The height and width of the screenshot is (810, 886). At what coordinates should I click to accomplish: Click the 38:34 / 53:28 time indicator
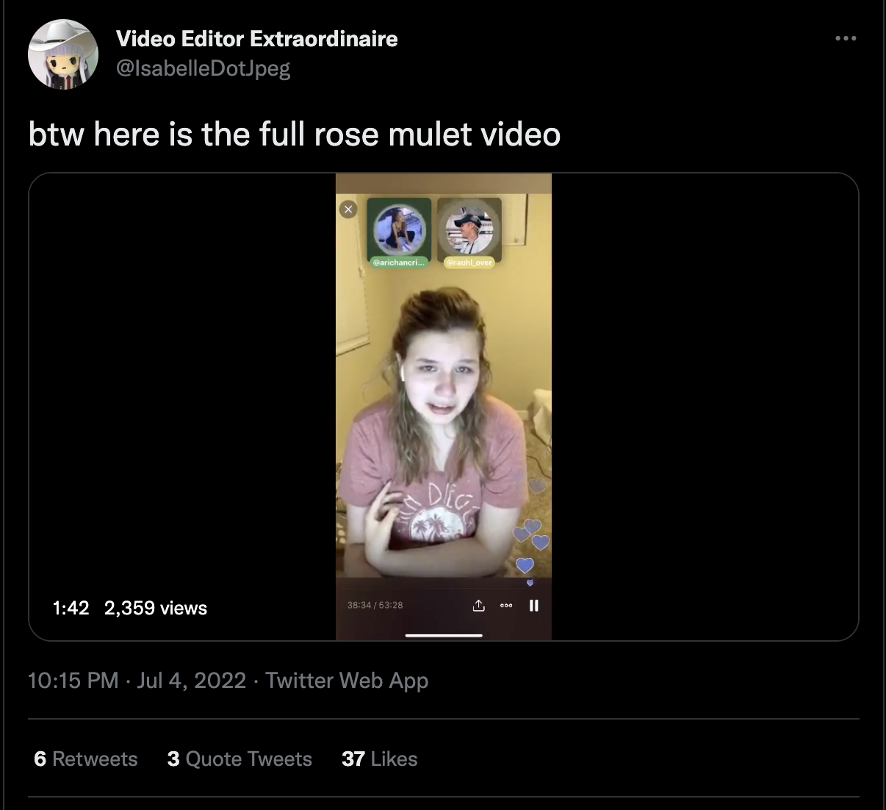click(375, 605)
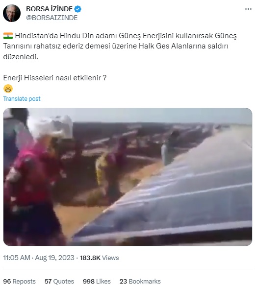Click the tweet text about Hindistan
255x285 pixels.
click(120, 46)
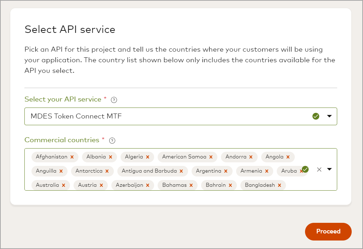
************
:: WHAT THE TASK REQUIRES ::
Any picture in the listing above gets left out; output the rest exactly.

:: ANSWER SECTION ::
The height and width of the screenshot is (810, 886). At what coordinates should I click to accomplish: Click the 38:34 / 53:28 time indicator
click(375, 605)
Click the tweet text about Hindistan
255x285 pixels.
click(120, 46)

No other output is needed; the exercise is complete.